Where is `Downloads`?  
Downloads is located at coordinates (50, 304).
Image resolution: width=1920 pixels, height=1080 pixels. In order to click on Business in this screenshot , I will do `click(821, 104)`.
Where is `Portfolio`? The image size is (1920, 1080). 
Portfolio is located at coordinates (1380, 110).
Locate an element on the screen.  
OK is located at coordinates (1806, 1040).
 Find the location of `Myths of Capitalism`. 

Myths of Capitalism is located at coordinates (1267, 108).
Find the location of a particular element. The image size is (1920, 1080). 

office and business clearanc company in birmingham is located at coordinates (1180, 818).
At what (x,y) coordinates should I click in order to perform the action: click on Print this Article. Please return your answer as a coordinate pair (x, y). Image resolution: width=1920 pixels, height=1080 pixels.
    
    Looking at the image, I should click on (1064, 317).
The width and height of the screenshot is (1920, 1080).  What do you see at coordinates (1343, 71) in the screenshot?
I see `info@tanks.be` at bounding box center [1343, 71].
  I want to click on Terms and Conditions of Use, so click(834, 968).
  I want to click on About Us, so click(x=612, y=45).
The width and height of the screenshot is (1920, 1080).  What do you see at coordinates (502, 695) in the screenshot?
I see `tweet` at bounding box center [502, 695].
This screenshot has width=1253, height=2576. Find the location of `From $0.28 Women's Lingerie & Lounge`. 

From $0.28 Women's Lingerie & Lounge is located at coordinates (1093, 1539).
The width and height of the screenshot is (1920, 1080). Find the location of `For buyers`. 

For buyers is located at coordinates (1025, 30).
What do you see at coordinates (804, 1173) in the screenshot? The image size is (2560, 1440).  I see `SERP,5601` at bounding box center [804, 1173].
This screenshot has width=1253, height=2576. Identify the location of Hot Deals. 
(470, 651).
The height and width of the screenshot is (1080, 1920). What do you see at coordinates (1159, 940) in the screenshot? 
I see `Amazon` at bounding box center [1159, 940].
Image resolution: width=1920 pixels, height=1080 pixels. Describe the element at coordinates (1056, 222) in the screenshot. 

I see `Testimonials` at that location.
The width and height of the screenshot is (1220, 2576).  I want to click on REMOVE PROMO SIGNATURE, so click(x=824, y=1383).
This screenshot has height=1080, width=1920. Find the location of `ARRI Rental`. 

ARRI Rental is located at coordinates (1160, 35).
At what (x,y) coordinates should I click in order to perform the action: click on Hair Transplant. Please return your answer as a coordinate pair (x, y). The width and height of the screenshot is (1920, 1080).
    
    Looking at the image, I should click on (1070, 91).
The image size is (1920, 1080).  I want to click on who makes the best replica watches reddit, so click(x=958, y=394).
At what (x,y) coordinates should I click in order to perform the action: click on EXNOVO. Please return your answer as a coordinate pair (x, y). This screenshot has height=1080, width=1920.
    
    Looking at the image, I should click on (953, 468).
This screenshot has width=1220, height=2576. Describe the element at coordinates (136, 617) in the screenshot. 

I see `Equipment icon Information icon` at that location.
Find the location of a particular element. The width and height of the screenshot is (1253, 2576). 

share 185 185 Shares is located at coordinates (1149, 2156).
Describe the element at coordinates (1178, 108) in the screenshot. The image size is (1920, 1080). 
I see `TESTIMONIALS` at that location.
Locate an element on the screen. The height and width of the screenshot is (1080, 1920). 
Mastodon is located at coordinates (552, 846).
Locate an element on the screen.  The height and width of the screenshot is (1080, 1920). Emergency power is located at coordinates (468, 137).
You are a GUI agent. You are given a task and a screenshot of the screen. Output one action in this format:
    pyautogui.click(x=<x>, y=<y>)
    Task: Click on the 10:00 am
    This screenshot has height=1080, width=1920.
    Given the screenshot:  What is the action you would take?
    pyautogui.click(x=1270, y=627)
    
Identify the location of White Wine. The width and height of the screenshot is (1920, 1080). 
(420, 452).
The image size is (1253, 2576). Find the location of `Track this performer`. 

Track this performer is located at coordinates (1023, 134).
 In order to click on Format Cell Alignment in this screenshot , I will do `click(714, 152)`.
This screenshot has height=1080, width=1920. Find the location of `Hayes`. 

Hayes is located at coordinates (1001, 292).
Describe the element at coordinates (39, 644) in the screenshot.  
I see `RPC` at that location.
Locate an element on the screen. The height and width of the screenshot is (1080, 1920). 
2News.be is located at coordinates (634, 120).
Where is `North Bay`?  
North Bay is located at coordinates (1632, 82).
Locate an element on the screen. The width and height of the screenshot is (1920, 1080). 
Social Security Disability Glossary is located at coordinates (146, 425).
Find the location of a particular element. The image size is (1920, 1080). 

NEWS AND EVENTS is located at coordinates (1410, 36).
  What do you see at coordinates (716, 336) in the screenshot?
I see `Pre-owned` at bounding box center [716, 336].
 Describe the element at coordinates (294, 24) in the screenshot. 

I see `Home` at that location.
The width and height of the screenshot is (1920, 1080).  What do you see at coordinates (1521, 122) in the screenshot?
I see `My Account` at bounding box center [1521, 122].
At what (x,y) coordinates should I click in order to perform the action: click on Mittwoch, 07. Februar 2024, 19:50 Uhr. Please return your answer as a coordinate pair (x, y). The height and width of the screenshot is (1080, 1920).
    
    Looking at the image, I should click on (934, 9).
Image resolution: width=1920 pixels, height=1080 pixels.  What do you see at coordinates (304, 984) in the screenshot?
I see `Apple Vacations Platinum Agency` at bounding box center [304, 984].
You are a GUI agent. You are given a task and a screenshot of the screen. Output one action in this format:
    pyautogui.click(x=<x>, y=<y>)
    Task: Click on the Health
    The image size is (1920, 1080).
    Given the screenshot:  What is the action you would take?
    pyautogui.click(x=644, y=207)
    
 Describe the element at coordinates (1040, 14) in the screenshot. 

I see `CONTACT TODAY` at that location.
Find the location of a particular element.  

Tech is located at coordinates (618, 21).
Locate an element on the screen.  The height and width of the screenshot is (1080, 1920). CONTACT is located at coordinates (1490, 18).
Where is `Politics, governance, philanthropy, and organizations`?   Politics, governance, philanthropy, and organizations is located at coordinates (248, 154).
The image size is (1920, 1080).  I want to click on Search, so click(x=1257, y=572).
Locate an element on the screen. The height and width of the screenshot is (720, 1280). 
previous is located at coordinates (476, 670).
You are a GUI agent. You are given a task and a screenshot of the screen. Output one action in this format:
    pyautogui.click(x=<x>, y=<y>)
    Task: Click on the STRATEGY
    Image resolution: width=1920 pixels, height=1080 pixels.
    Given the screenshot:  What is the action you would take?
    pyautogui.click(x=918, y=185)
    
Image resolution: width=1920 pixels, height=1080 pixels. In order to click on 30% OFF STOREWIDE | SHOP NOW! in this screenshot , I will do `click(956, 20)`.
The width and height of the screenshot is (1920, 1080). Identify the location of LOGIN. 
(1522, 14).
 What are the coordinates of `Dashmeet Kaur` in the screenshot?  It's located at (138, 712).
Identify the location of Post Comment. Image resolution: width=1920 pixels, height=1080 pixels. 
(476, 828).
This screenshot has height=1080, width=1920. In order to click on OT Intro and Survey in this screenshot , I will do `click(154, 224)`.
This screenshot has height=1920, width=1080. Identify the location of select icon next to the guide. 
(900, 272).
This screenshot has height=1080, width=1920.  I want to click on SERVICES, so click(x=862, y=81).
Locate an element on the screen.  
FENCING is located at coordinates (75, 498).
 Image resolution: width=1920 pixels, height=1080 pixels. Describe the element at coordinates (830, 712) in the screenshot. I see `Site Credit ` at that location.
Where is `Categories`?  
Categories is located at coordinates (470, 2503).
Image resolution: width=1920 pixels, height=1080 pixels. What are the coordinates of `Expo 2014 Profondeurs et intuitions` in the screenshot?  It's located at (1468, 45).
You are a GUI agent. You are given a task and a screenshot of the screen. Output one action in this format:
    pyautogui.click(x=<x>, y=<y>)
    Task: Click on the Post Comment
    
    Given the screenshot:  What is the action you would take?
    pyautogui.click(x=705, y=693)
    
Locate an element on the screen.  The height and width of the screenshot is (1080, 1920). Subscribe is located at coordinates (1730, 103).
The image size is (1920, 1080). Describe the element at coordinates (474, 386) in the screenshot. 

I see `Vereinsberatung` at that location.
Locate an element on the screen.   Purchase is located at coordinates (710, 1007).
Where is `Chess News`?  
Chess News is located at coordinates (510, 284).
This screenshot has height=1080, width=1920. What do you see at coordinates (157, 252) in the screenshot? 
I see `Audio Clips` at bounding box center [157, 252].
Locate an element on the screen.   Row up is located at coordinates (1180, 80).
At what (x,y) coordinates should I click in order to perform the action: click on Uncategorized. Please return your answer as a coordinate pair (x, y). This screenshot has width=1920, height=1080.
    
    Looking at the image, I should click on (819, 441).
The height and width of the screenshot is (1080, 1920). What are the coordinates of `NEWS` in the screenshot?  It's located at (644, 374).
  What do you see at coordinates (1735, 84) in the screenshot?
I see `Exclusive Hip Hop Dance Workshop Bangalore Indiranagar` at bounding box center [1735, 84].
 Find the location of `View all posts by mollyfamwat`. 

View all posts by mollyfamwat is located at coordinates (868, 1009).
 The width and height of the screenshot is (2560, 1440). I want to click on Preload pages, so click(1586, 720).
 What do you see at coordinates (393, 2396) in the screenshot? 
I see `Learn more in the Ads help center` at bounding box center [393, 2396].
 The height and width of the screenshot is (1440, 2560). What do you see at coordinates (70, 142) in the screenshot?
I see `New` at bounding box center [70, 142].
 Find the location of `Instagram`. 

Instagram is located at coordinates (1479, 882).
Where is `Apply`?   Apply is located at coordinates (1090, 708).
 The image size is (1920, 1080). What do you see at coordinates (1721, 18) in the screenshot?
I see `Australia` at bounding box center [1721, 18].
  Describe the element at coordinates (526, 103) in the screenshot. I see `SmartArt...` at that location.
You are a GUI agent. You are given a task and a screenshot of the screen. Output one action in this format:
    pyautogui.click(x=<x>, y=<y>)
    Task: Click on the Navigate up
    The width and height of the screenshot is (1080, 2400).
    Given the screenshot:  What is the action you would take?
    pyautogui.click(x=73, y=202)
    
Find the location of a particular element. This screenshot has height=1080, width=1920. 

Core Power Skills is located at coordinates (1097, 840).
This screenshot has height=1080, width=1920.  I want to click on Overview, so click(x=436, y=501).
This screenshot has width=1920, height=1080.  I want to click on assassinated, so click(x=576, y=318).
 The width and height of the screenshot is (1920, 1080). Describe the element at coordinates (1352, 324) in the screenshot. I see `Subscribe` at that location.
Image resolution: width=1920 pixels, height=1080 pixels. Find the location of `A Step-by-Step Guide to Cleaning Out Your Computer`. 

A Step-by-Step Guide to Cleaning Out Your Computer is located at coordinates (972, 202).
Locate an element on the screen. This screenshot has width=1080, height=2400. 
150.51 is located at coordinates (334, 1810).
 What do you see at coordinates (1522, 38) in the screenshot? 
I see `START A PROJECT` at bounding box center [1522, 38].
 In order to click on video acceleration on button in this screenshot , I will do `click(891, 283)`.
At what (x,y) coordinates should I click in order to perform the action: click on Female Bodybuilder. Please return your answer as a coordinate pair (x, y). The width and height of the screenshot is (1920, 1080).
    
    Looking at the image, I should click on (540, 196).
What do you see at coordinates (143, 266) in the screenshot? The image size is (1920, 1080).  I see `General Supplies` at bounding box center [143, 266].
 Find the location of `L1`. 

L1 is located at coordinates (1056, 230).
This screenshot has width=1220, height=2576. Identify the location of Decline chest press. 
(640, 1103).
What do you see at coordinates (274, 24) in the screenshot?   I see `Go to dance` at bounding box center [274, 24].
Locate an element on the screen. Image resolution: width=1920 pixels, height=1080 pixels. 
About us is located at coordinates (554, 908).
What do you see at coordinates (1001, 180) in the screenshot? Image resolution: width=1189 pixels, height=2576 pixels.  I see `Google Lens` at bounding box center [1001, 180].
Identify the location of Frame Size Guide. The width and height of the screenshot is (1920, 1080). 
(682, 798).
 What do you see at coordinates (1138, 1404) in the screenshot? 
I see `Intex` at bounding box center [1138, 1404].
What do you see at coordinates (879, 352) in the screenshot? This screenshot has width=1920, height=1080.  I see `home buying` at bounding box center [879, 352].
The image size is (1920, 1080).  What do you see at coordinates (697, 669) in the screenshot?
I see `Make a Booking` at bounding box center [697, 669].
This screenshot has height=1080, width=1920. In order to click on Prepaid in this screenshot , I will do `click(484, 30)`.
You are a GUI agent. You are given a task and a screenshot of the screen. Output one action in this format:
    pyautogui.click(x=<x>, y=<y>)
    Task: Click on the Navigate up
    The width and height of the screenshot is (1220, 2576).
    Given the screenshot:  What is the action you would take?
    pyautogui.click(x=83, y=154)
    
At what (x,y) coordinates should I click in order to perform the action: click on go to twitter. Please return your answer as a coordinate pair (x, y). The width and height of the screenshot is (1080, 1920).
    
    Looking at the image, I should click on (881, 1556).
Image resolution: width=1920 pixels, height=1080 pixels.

──────────────────────────────

** EXERCISE INSTRUCTIONS **
Repeat the lines from the line with "In order to click on Format" to the line with "Looking at the image, I should click on (934, 9).", swapping "Describe" for "Identify" and leaving everything else as it is.

** OUTPUT FOR THIS EXERCISE **
 In order to click on Format Cell Alignment in this screenshot , I will do `click(714, 152)`.
This screenshot has height=1080, width=1920. Find the location of `Hayes`. 

Hayes is located at coordinates (1001, 292).
Identify the element at coordinates (39, 644) in the screenshot.  
I see `RPC` at that location.
Locate an element on the screen. The height and width of the screenshot is (1080, 1920). 
2News.be is located at coordinates (634, 120).
Where is `North Bay`?  
North Bay is located at coordinates (1632, 82).
Locate an element on the screen. The width and height of the screenshot is (1920, 1080). 
Social Security Disability Glossary is located at coordinates (146, 425).
Find the location of a particular element. The image size is (1920, 1080). 

NEWS AND EVENTS is located at coordinates (1410, 36).
  What do you see at coordinates (716, 336) in the screenshot?
I see `Pre-owned` at bounding box center [716, 336].
 Identify the element at coordinates (294, 24) in the screenshot. 

I see `Home` at that location.
The width and height of the screenshot is (1920, 1080).  What do you see at coordinates (1521, 122) in the screenshot?
I see `My Account` at bounding box center [1521, 122].
At what (x,y) coordinates should I click in order to perform the action: click on Mittwoch, 07. Februar 2024, 19:50 Uhr. Please return your answer as a coordinate pair (x, y). The height and width of the screenshot is (1080, 1920).
    
    Looking at the image, I should click on (934, 9).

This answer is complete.